Jordyn Bahl's 'Scary' Decision To Decommit From Nebraska
The crowd around the field at Aurora Sports Complex at the Triple Crown Fireworks looked like a coaching convention. There were 60-plus in attendance and most were from Power 5 schools.
Jordyn Bahl of the 16-and-under Iowa Premier tries not to pay attention to all the coaches who crowd the backstop with their radar guns and clipboards. She acknowledges their presence and as a pitcher, how could she not?
“An important thing that our coaches preach is don’t play for the (college) coaches, don’t play for the full-ride scholarships, don’t play for that part of the game,” Bahl said. “Play because you love of the game and play because you love to compete. That’s our main focus so we don’t worry about who’s watching.”

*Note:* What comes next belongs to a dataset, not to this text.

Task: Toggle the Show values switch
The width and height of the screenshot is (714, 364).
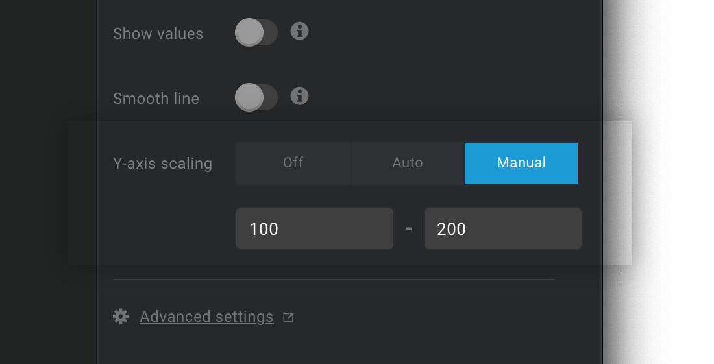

The junior from Papillion-La Vista (Nebraska) is the No. 18 recruit in the class of 2021. She committed to Nebraska the summer entering her freshman year of high school and on July 1, she announced her decommittment and opened herself up for recruiting again.
“Scary,” Bahl said to describe her recent decision. “I committed super young, when I was 14 and I just came to the realization that I go off to college soon and I only got to visit one school. (So) I just wanted to open it up, see what opportunities come, go visit more schools and just make sure that where I end up is going to be the best fit and feel like home for the next four years.”
Iowa Premier was founded by Greg Dickel in early 2014 and has become a pipeline for midwest kids finding homes in Division I softball. Dickel compares Bahl situation to IPF alumna, Kendyl Lindaman.
“I compare Kendyl’s situation a lot to what Jordy is going through now and all the attention and deservingly so,” Dickel said. “She’s a special kid.”
Bahl excels in all facets of the game. She consistently throws between 65 and 67 m.p.h. and hits homers in the heart of the lineup. She even has speed on the base paths.
But, it’s never just about her. She always wants to shine light on her teammates.
“She’s a tremendous team player, tremendously competitive,” Dickel described her. “She can hit as well as she can pitch and she’s a sub-14 second home-to-home speed kid too. She’s got all five tools and makes a difference for our team.”
A self-claimed adrenaline junkie, Bahl thrives in the big moments. She’s not afraid of any challenge presented before her and it’s apparent when she’s throwing a bullpen in front of 2019 Women’s College World Series coaches and more.
She hasn’t completely ruled out Nebraska but by opening her recruiting back up, it will allow her to slow down and really take in the experience of the recruiting process.
“I really like the new rule,” Bahl said. “Growing up in Nebraska, Nebraska is the team. It’s every kid’s dream is to play for Nebraska. There wasn’t any pressure. I got an offer to play at my hometown school, obviously (in that moment) I’m going to do it. A part of me still feels that way but I have to realize that I only get four years of college softball and I just want to make sure I’m somewhere that feels like home and go through more of a process to make sure I feel like that.”